►
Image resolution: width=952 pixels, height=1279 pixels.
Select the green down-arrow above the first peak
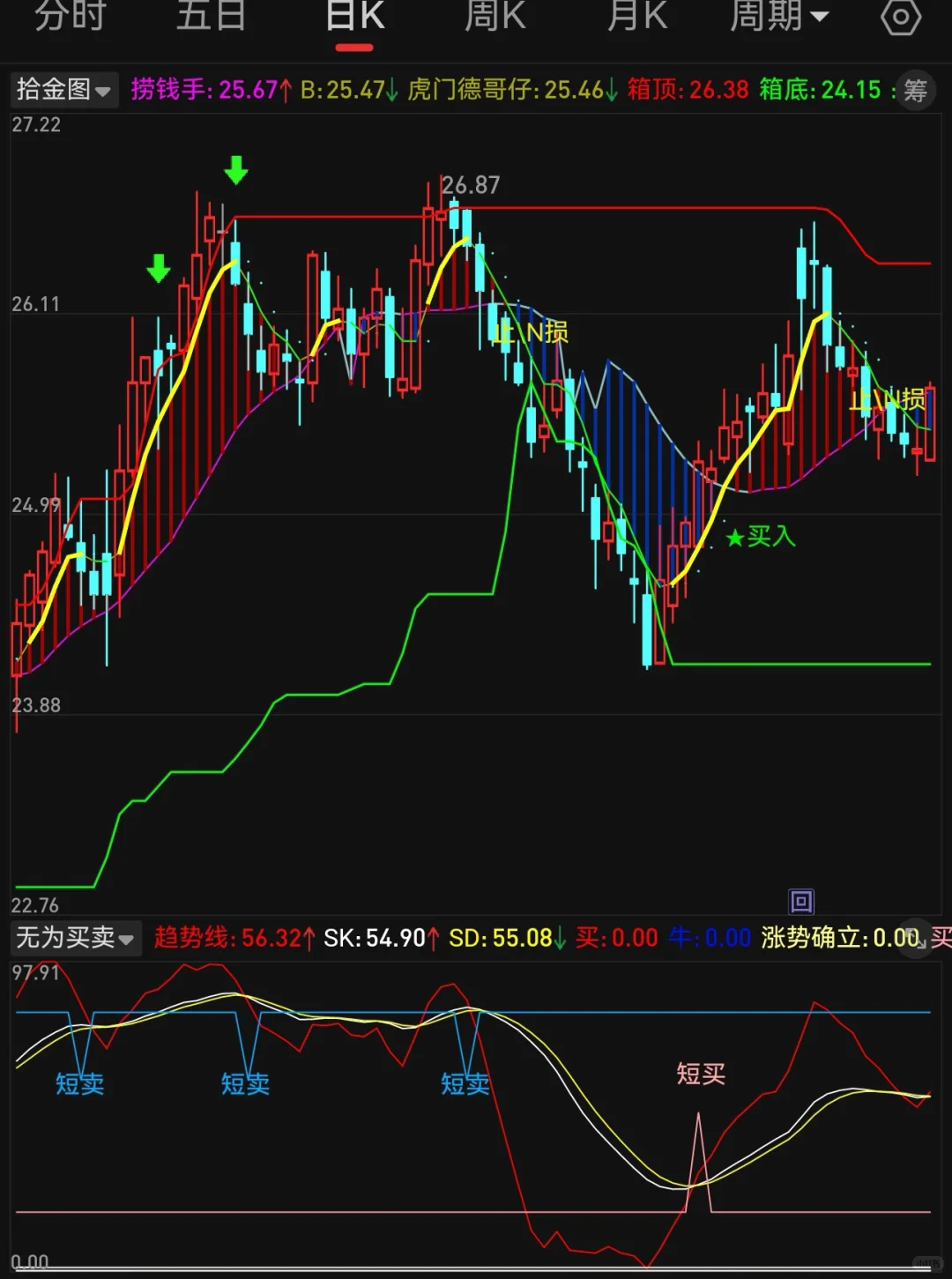pos(236,170)
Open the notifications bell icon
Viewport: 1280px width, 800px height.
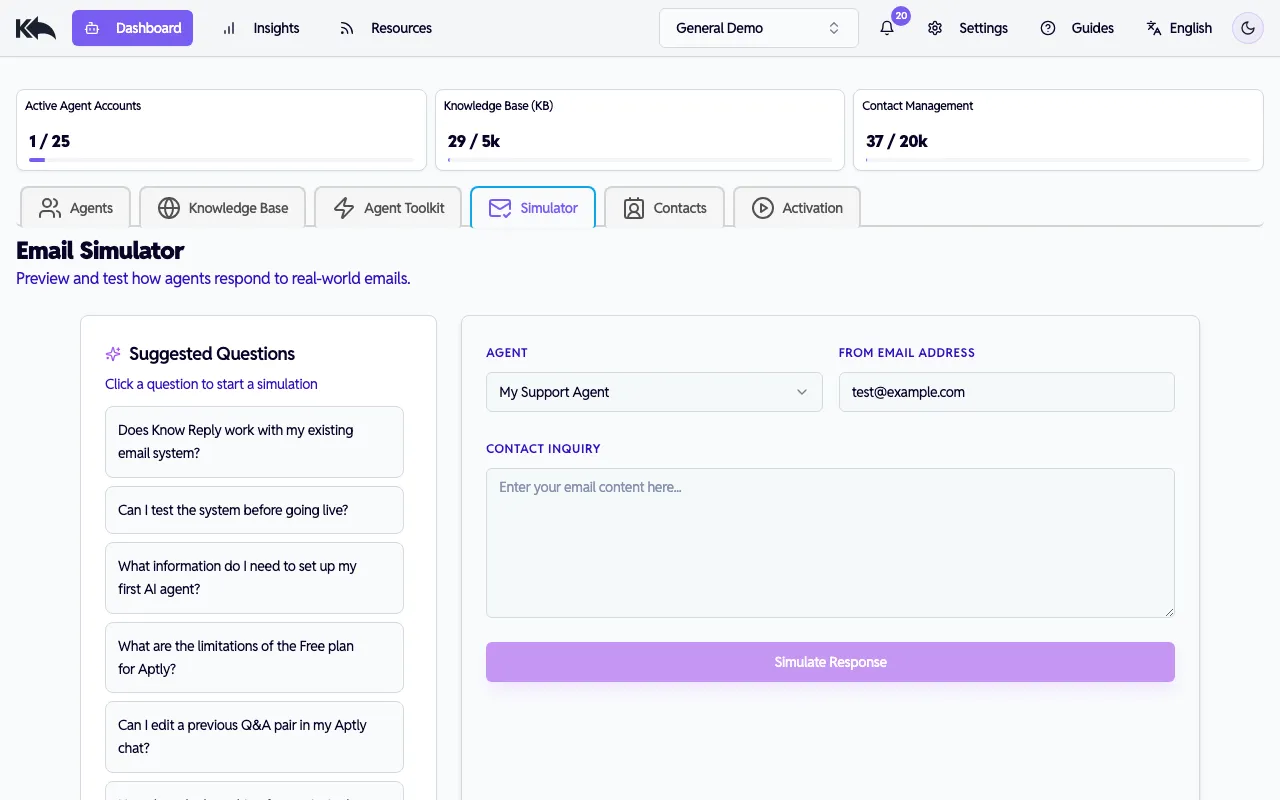pos(887,28)
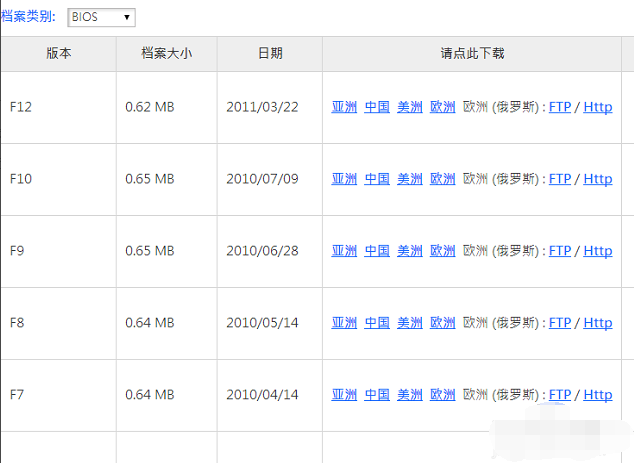Download F8 via the Http link
The width and height of the screenshot is (634, 463).
597,323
◄
What the exercise asks:
With the pictures left out, return all the material above exactly.

Exercise output:
Image resolution: width=952 pixels, height=1279 pixels.
Select the green down-arrow above the first peak
pos(236,170)
Open the notifications bell icon
Viewport: 1280px width, 800px height.
pos(887,28)
Download F8 via the Http link
The width and height of the screenshot is (634, 463).
597,323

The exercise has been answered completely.